We start with the transform part of the data wrangling pipeline, which relies on commands that are part of the dplyr package, itself part of tidyverse. Like many of the functions available in the tidyverse, the command names provide us with clues as to what they do. If you have any prior experience with spreadsheeting software such as Microsoft Excel, you will probably find the commands in dplyr to be familiar.

About this week’s dataset

This is a synthetic dataset that contains sales data of office supplies to different regions of the United States. The dataset is stored in the variable office_supplies.

Variables

This is a tabular dataset with 43 observations on the following variables:

Variable Type Description
order_date date The date the office supplies order was placed
region chr Shipping region in United States
representative chr Name of sales representative
item chr Item ordered
units int How many units of item were sold
unit_price dbl Price per unit of item

Like in previous labs, it’s recommended that you take a first look at the dataset by viewing it by running View(office_supplies) in your Console window.

Subsetting over variables

Let’s start with the select() function. The select() function selects columns from a dataset, which is useful when you’re working with a dataset that contains dozens of variables.

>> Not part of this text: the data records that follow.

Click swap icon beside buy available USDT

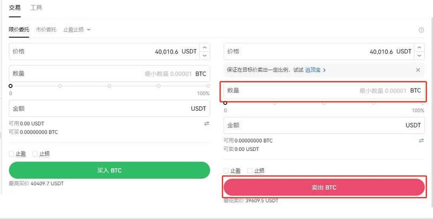click(x=206, y=124)
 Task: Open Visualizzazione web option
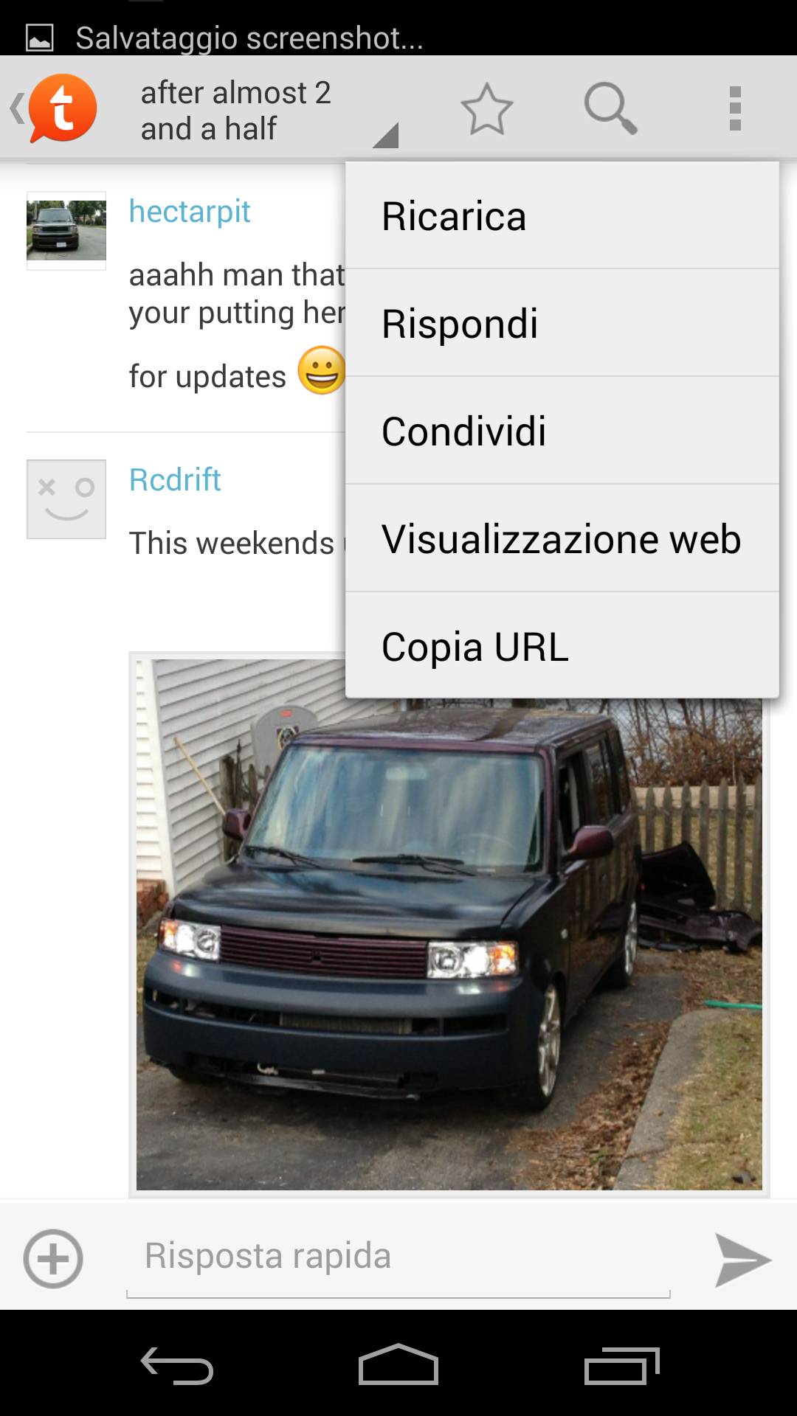562,538
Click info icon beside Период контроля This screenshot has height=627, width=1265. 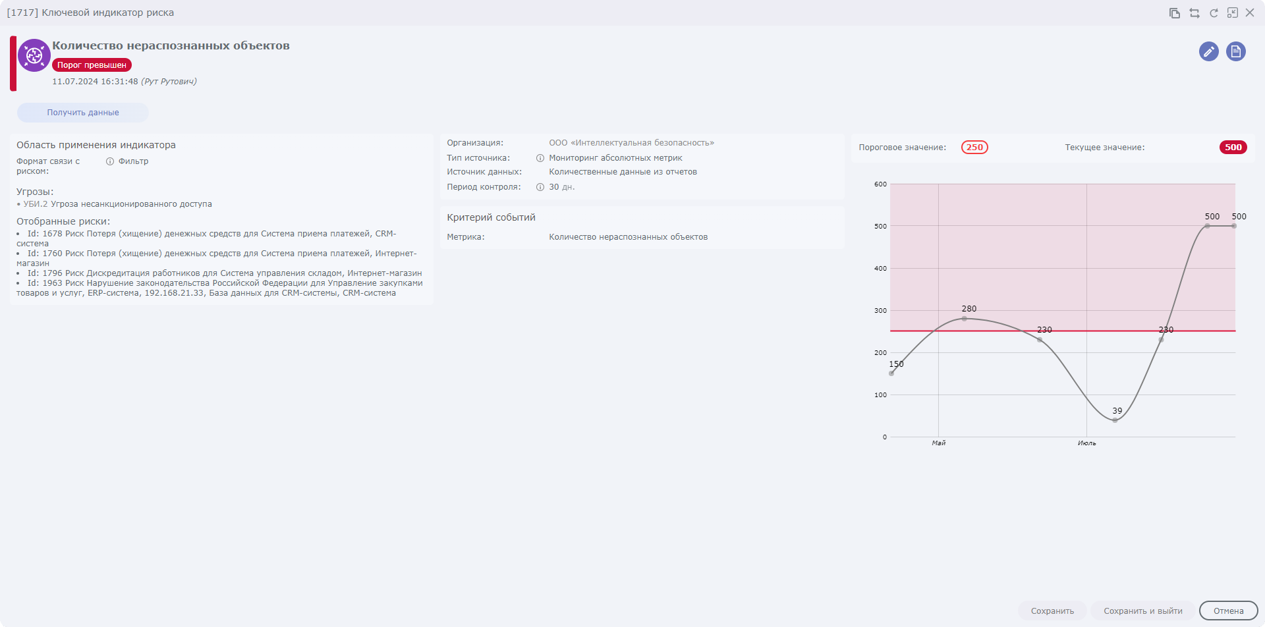pos(540,187)
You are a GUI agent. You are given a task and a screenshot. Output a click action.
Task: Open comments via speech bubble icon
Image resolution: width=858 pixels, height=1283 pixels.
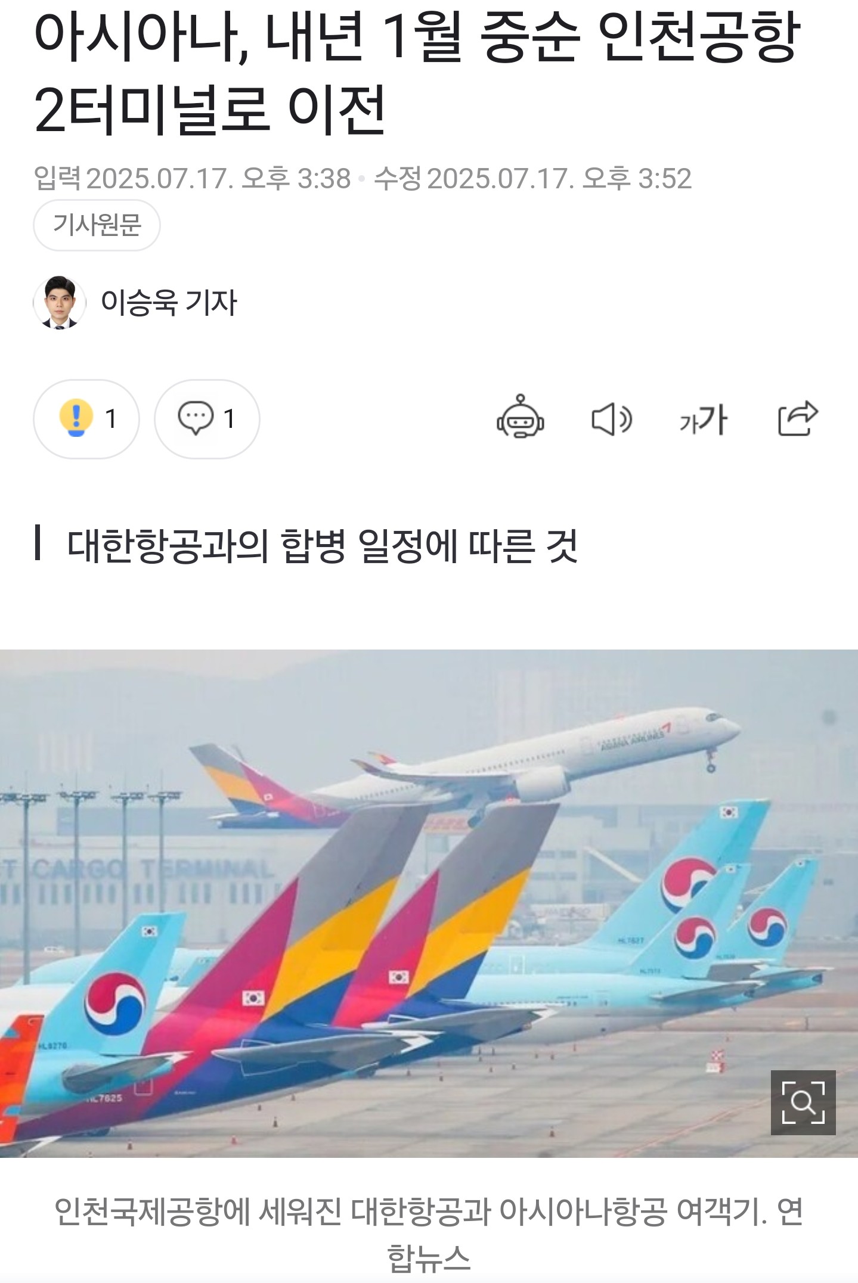[196, 418]
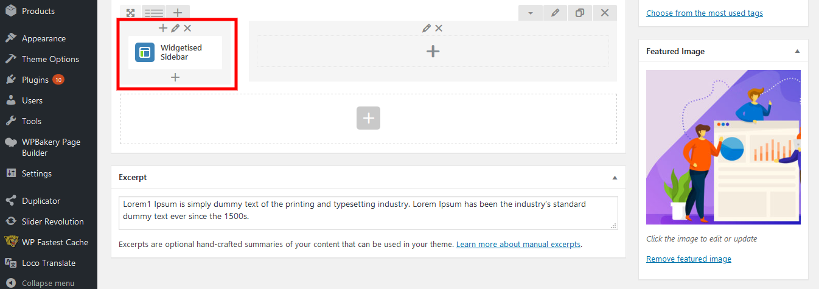Delete the row with the X icon
Screen dimensions: 819x289
(604, 13)
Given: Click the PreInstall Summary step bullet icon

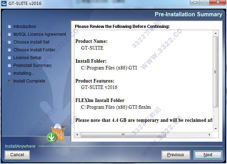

  1. Try running the following code:

    office_supplies %>%
      select(representative)

    Based on the output, explain what happens when you run this command.

    Try putting an additional column name inside the parentheses of the select() command (don’t forget the comma!). What does this do?

The strange looking symbol %>% is called the pipe, and it is a handy way to pass a dataset through a chain of commands.

There are multiple ways to specify columns with the select() command. Let’s explore a couple of those ways.

  1. Copy the code you wrote in Exercise 1 and replace representative with representative:unit_price. What does the colon : do?

    Next, try putting a minus sign in front of the column names, such as -representative or -representative:-unit_price. How does the minus sign affect the output?

Sorting data

The sort operation is a common and indispensible operation for organizing data, and the function from dplyr that allows us to sort is called arrange(). arrange() sorts columns with textual data (chr data type) into alphabetical order and sorts numerical data into numerical order. Try running the following code:

  1. Run the following code:

    office_supplies %>%
      arrange(region, item)

    Based on the output, does it look like both the region and item columns were sorted? Which column was sorted first? What happens if you reverse the order of the columns in your code snippet?

By default, arrange() will sort data in ascending order. The function desc() can be used to sort in descending order, and we can mix-and-match which columns are ascending and which columns as descending.

  1. Sort using the variable order_date. Then, make a copy of the code block you just wrote and then wrap the column name with desc(), like so: desc(order_date). Verify that desc() sorted the data in the reverse order.

    Copy the starting code from the previous example, and adapt it so that region is sorted in ascending order and item is sorted in descending order. Write it down and get the output.

Transforming data

Let’s now try an example that uses the mutate() function, which is a little more complex. mutate() lets us transform our dataset by applying the same operation to each row in the dataset and appending the results as a new column. This would allow you to create a new column in your dataset called total_price that contains the toal price of each order.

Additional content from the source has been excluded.